Overview: The Quechua group of languages is the most widely spoken of all the indigenous American languages, estimated to be the mother tongue of anywhere from 8 to 10 million…


Overview:

The Quechua group of languages is the most widely spoken of all the indigenous American languages, estimated to be the mother tongue of anywhere from 8 to 10 million people. These estimates, based primarily on South American census data, are sometimes considered to be artificially low. Statistics on the number of speakers are scarce and unreliable, as the mountainous regions of the Andes where these languages are spoken are frequently remote and/or impoverished. As many as 44 Quechua dialects have been reported, but this number could easily be higher.

There are many misconceptions about this family of languages. The name “Quechua” comes from a misnomer, when the Spanish assumed that the native word for their physical surroundings was actually referring to the language itself.
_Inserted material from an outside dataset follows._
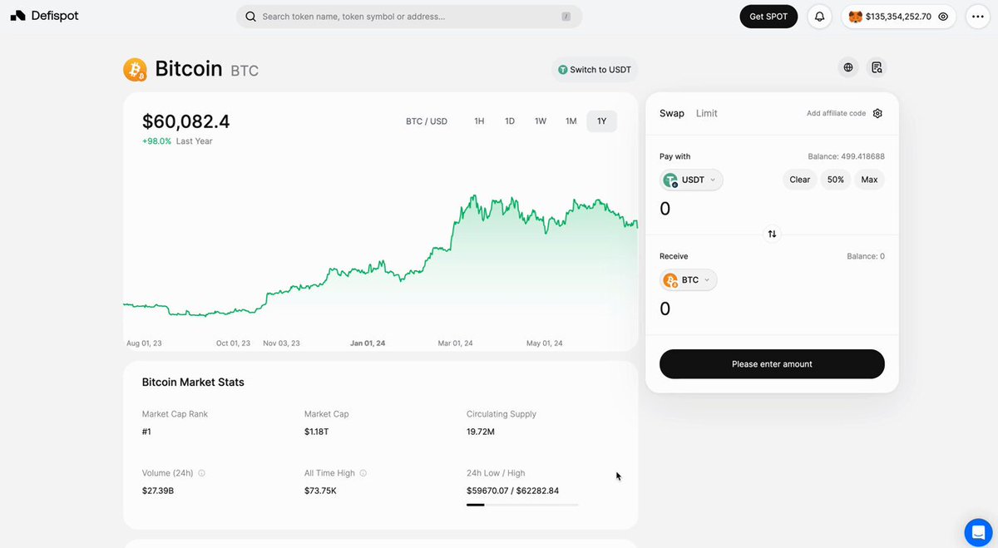The height and width of the screenshot is (548, 998).
Task: Open the blue chat support bubble
Action: click(x=978, y=532)
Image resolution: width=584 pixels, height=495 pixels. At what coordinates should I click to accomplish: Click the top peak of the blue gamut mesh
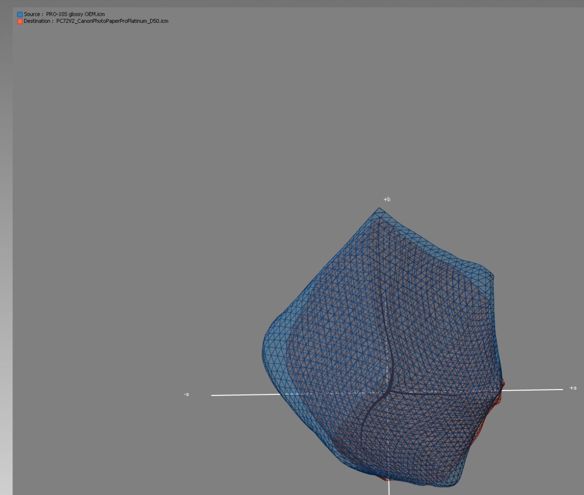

The Quechuan term for their own language is, in fact, “Runasimi.” Although “Quechua” is often referred to as being a single language, it is technically a language family that encompasses three major regions: Ecuador Quechua (in Ecuador and Peru), Central Quechua (in northern Peru), and Southern Quechua (in Peru, Bolivia, and northwestern Argentina). Mutual intelligibility is generally high within these major regions, but Quechua speakers from further afield frequently have difficulty communicating with one another.

Roots of the language:

Indigenous American languages have not been studied to the same extent as those of the Old World, but attempts have been made to piece together the ancient history of the more major ones. The dialects of Quechua were popular among the people of the Andes thousands of years ago, and interacted heavily with another native tongue, Aymara (to such a degree that some scholars have argued that they belong to the same language family, although most today acknowledge that they came from different roots originally). The ancient Incan Empire adopted Quechua and spread it throughout their significant holdings, and so it was the dominant language that the Spanish encountered when they began exploring at the turn of the sixteenth century.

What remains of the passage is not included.